The Results of Hemicortical Resection for Malignant Bone Tumor.
10.4055/jkoa.2018.53.2.159
- Author:
Wan Hyeong CHO
1
;
Chang Bae KONG
;
Dae Geun JEON
;
Hwan Seong PARK
;
Won Seok SONG
Author Information
1. Department of Orthopedic Surgery, Korea Cancer Center Hospital, Seoul, Korea. wssongmd@gmail.com
- Publication Type:Original Article
- Keywords:
malignant bone tumor;
hemicortical resection;
complication
- MeSH:
Chondrosarcoma;
Fractures, Bone;
Humans;
Neoplasm Metastasis;
Osteosarcoma;
Recurrence;
Retrospective Studies;
Tibia;
Transplants
- From:The Journal of the Korean Orthopaedic Association
2018;53(2):159-165
- CountryRepublic of Korea
- Language:Korean
-
Abstract:
PURPOSE: Hemicortical resection may be applied to bone tumors arising at the bone surface or of eccentric location due to minimal medullary involvement. The purpose of this study was to evaluate the results of hemicortical resection for malignant bone tumors. MATERIALS AND METHODS: We retrospectively reviewed 18 patients who were treated with hemicortical resection between 2005 and 2014. The study included 10 patients with parosteal osteosarcoma, 5 patients with osteosarcoma, 2 patients with periosteal chondrosarcoma, and 1 patient with chondrosarcoma, who were followed-up for a mean duration of 61 months (24–125 months).

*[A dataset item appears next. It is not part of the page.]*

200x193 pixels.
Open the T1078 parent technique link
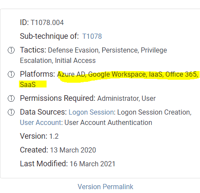(x=92, y=36)
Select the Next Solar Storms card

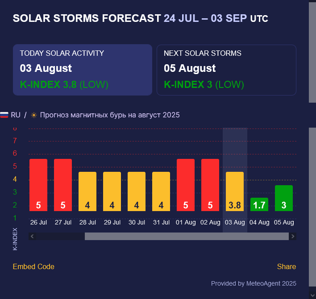click(226, 70)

We evaluated 1) the oncologic outcome (recurrence, metastasis), 2) the rate of bony union, and 3) complications, such as fracture or infection, after hemicortical resection and reconstruction. RESULTS: There were local recurrences in 3 parosteal osteosarcoma patients (16.7%). After subsequent re-excision for recurrence, one patient died of metastasis. The defect after hemicortical resection was reconstructed by bone graft in 15 patients and the grafts were removed for infection in 2 patients. Bone grafts were united in 12 (92.3%) out of 13 patients at 8 months (5–13 months) after reconstruction on average. Host bone fractures occurred in 2 patients (11.1%); infection developed in 3 patients (16.7%), who received hemicondylar resection for osteosarcoma in proximal tibia. CONCLUSION: Hemicortical resection for eccentric tumors or small tumors showed good clinical results. There is relatively a high risk of infection in the lesion of proximal tibia.